Efek Samping untuk tim medis: [2]

  • Sistem saraf
  • Dermatologis
    • Frekuensi tidak dilaporkan: Ruam, pruritus.
  • Gastrointestinal
    • Frekuensi tidak dilaporkan: Sakit perut.
  • Genitourinari
    • Frekuensi tidak dilaporkan: Perubahan warna urin menjadi oranye menjadi merah.
  • Hipersensitivitas

Detail Phenazopyridine

Untuk memahami lebih detail mengenai Meropenem, seperti penyimpanan, cara kerja, interaksi dengan obat lain serta pengaruh terhadap hasil lab berikut datanya: [1]

Cara Kerja Deskripsi: Phenazopyridine dapat memberikan warna azo pada urin yang memberikan efek analgesik pada saluran kemih.

⇔ Farmakokinetik:
Penyerapan: Diserap dari saluran pencernaan (oral).
Ekskresi: Melalui urin (65% sebagai obat tidak berubah; 18% sebagai parasetamol).
Overdosis ⇔ Gejala: Methemoglobinemia, anemia hemolitik, pigmentasi kulit, gangguan ginjal dan hati
⇔ Cara Mengatasi: Gunakan biru metilen untuk methemoglobinemia
Pengaruh pada hasil lab Dapat mengganggu keton urin dan tes protein.
Dapat menunda reaksi dengan reagen glukosa oksidase. Kadang-kadang dapat menyebabkan tes positif palsu dengan Tes-Tape.

Pertanyaan Seputar Phenazopyridine

Bagaimana saya harus mengonsumsi phenazopyridine?

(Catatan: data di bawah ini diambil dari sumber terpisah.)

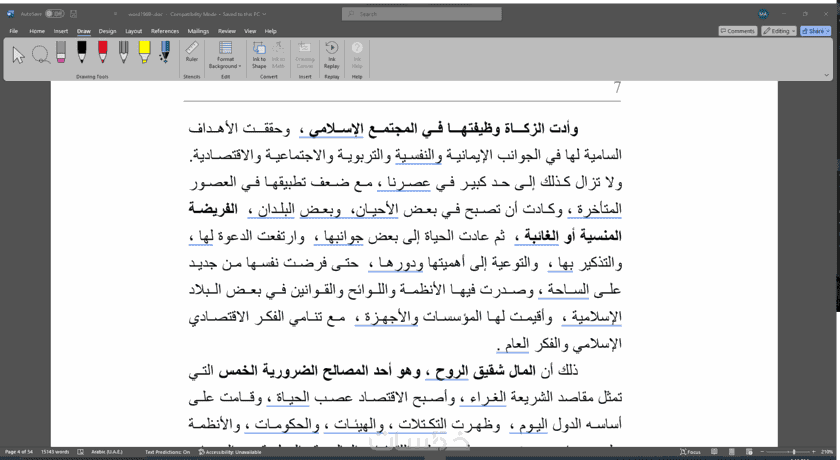Select the gray pencil tool
This screenshot has width=840, height=460.
(123, 52)
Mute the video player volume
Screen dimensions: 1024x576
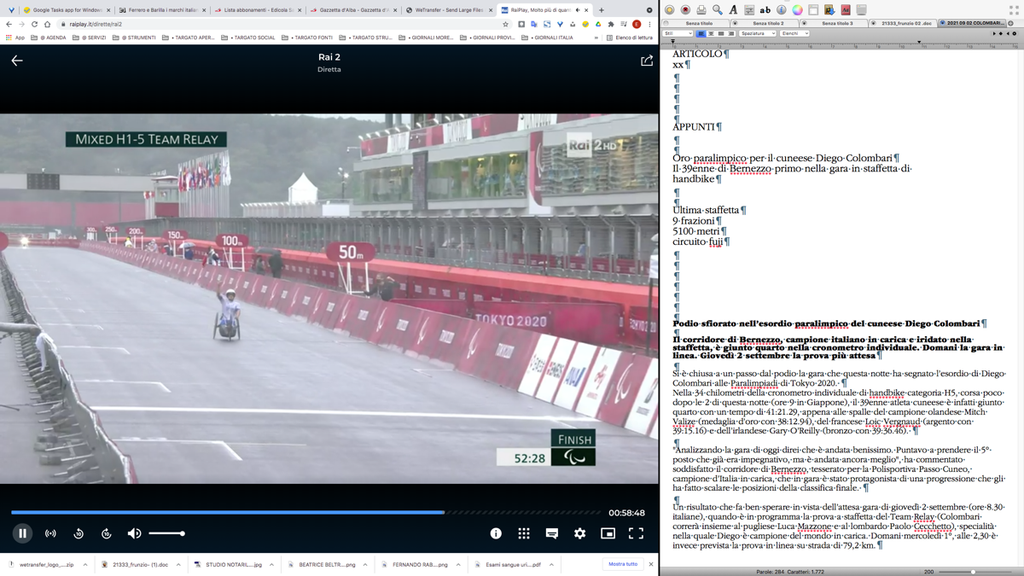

Gunakan persis seperti yang diarahkan pada label, atau seperti yang ditentukan oleh dokter Anda. Jangan gunakan dalam jumlah yang lebih besar atau lebih kecil atau lebih lama dari yang direkomendasikan. Minum phenazopyridine setelah makan. Minum banyak cairan saat Anda mengonsumsi phenazopyridine. [2]

Apa yang terjadi jika saya melewatkan satu dosis?

Konsumsi dosis yang terlewat segera setelah Anda ingat. Lewati dosis yang terlewat jika sudah hampir waktunya untuk dosis berikutnya yang dijadwalkan. Jangan minum obat tambahan untuk mengganti dosis yang terlewat. [2]

Apa yang harus saya hindari saat mengonsumsi phenazopyridine?

Jangan gunakan obat ini saat memakai lensa kontak lunak. Phenazopyridine dapat mengubah warna lensa kontak lunak secara permanen. [2]

Contoh Obat Phenazopyridine (Merek Dagang) di Pasaran

Berikut ini obat bermerek yang mengandung Phenazopyridine: [4]

Brand Merek Dagang
Urogetix
Azo-Standard
Baridium
Prodium
Pyridium
Re-Azo
Uricalm
Viridium
Eridium
Pyridiate
Urogesic
Phenazo
Urodol
AZO Urinary Pain Relief Max Strength
Uristat

1. Anonim. Phenazopyridine. MIMS Indonesia; 2020.
2. Anonim. Phenazopyridine. Drugs.com; 2020.
3. Anonim. Phenazopyridine. WebMD; 2020.
4. Anonim. Phenazopyridine. Drugbank; 2020.
5. Anonim. Phenazopyridine. MedlinePlus; 2020.